Stored records:
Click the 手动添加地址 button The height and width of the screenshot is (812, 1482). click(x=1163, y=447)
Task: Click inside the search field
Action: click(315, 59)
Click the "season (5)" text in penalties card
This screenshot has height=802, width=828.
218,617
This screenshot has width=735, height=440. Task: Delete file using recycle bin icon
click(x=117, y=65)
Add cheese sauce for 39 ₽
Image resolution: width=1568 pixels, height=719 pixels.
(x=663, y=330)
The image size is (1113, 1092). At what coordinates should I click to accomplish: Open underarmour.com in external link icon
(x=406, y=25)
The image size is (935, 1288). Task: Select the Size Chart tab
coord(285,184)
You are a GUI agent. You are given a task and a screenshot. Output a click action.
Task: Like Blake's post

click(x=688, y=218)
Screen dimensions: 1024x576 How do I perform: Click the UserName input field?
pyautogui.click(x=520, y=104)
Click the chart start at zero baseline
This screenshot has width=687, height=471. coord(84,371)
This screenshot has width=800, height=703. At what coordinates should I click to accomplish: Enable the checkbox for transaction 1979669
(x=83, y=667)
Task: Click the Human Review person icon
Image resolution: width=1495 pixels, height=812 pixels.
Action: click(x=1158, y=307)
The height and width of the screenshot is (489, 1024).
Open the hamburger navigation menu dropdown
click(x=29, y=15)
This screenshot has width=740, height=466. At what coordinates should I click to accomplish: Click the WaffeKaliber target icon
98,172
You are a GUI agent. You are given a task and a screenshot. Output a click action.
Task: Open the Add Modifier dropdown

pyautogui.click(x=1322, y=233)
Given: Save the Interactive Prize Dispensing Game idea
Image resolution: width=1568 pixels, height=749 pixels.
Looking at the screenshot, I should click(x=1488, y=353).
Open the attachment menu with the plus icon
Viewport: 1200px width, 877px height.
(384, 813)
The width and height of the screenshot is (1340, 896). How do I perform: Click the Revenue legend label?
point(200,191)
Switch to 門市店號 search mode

Aim of the task:
To complete this exercise, set down every line above exactly once more.

Solution:
Click the 手动添加地址 button The height and width of the screenshot is (812, 1482). click(x=1163, y=447)
Task: Click inside the search field
Action: click(315, 59)
Click the "season (5)" text in penalties card
This screenshot has height=802, width=828.
218,617
This screenshot has width=735, height=440. Task: Delete file using recycle bin icon
click(x=117, y=65)
Add cheese sauce for 39 ₽
Image resolution: width=1568 pixels, height=719 pixels.
(x=663, y=330)
The image size is (1113, 1092). At what coordinates should I click to accomplish: Open underarmour.com in external link icon
(x=406, y=25)
The image size is (935, 1288). Task: Select the Size Chart tab
coord(285,184)
You are a GUI agent. You are given a task and a screenshot. Output a click action.
Task: Like Blake's post

click(x=688, y=218)
Screen dimensions: 1024x576 How do I perform: Click the UserName input field?
pyautogui.click(x=520, y=104)
Click the chart start at zero baseline
This screenshot has width=687, height=471. coord(84,371)
This screenshot has width=800, height=703. At what coordinates should I click to accomplish: Enable the checkbox for transaction 1979669
(x=83, y=667)
Task: Click the Human Review person icon
Image resolution: width=1495 pixels, height=812 pixels.
Action: click(x=1158, y=307)
The height and width of the screenshot is (489, 1024).
Open the hamburger navigation menu dropdown
click(x=29, y=15)
This screenshot has width=740, height=466. At what coordinates should I click to accomplish: Click the WaffeKaliber target icon
98,172
You are a GUI agent. You are given a task and a screenshot. Output a click action.
Task: Open the Add Modifier dropdown

pyautogui.click(x=1322, y=233)
Given: Save the Interactive Prize Dispensing Game idea
Image resolution: width=1568 pixels, height=749 pixels.
Looking at the screenshot, I should click(x=1488, y=353).
Open the attachment menu with the plus icon
Viewport: 1200px width, 877px height.
(384, 813)
The width and height of the screenshot is (1340, 896). How do I perform: Click the Revenue legend label?
point(200,191)
Switch to 門市店號 search mode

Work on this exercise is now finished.